> WHAT THE EXERCISE ASKS
In the post on sexuality, desire, and desirability in American culture below, state what women are expected to be active participants in.

Saturday, February 12, 2011

Sexuality, Desire, and Desirability in American Culture

   In contemporary American society, heterosexuality is privileged over homosexuality and bisexuality - legally, politically, socially, culturally, economically, and religiously. This is true for LGB women as well as LGB men. One can be familiar with these dynamics, even intimately and personally so, and still feel that it is vital to comment on another interesting and not unrelated dynamic in our culture. While male desire (whether towards women or to a lesser extent other men) is widely regarded as an accepted part of male identity, female desire (whether it is channeled towards men or women) is often taken to be aberrant, and in other words, queer. Men are expected to be active participants in pursuing sexual gratification while women are expected to be active participants in perfecting their status as sex objects. For women being desirable is supposed to be a substitute for desiring. For men desiring is supposed to be a substitute for being desirable. In a truly healthy relationship everyone involved is going to want to desire as well as to be desirable. However, American culture has socialized men and women into dualistic ideas regarding sexuality. This creates dysfunction in both same-sex and different-sex relationships.

> DATA
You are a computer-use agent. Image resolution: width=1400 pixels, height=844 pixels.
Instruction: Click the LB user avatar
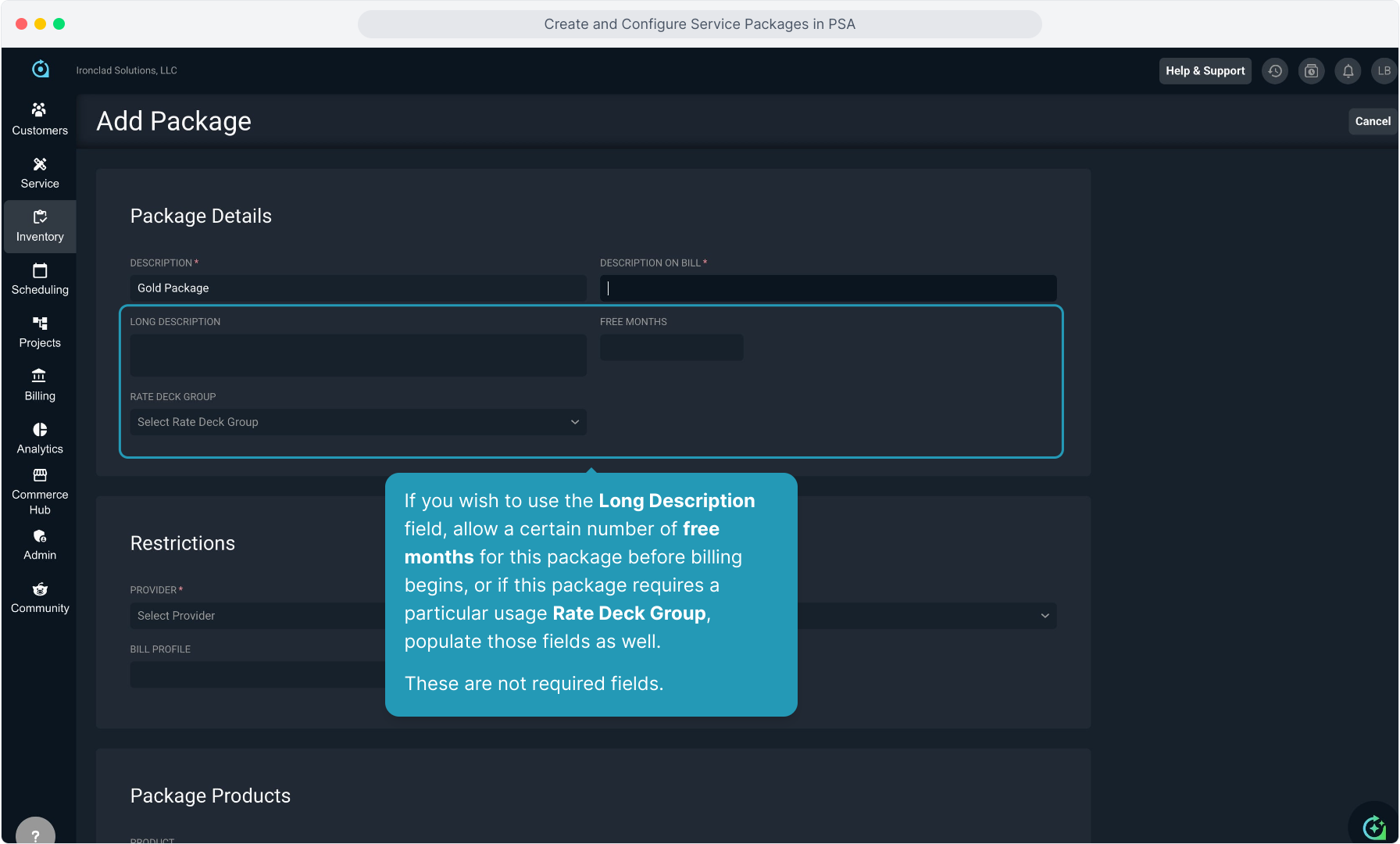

> TASK RESULT
Perfecting their status as sex objects.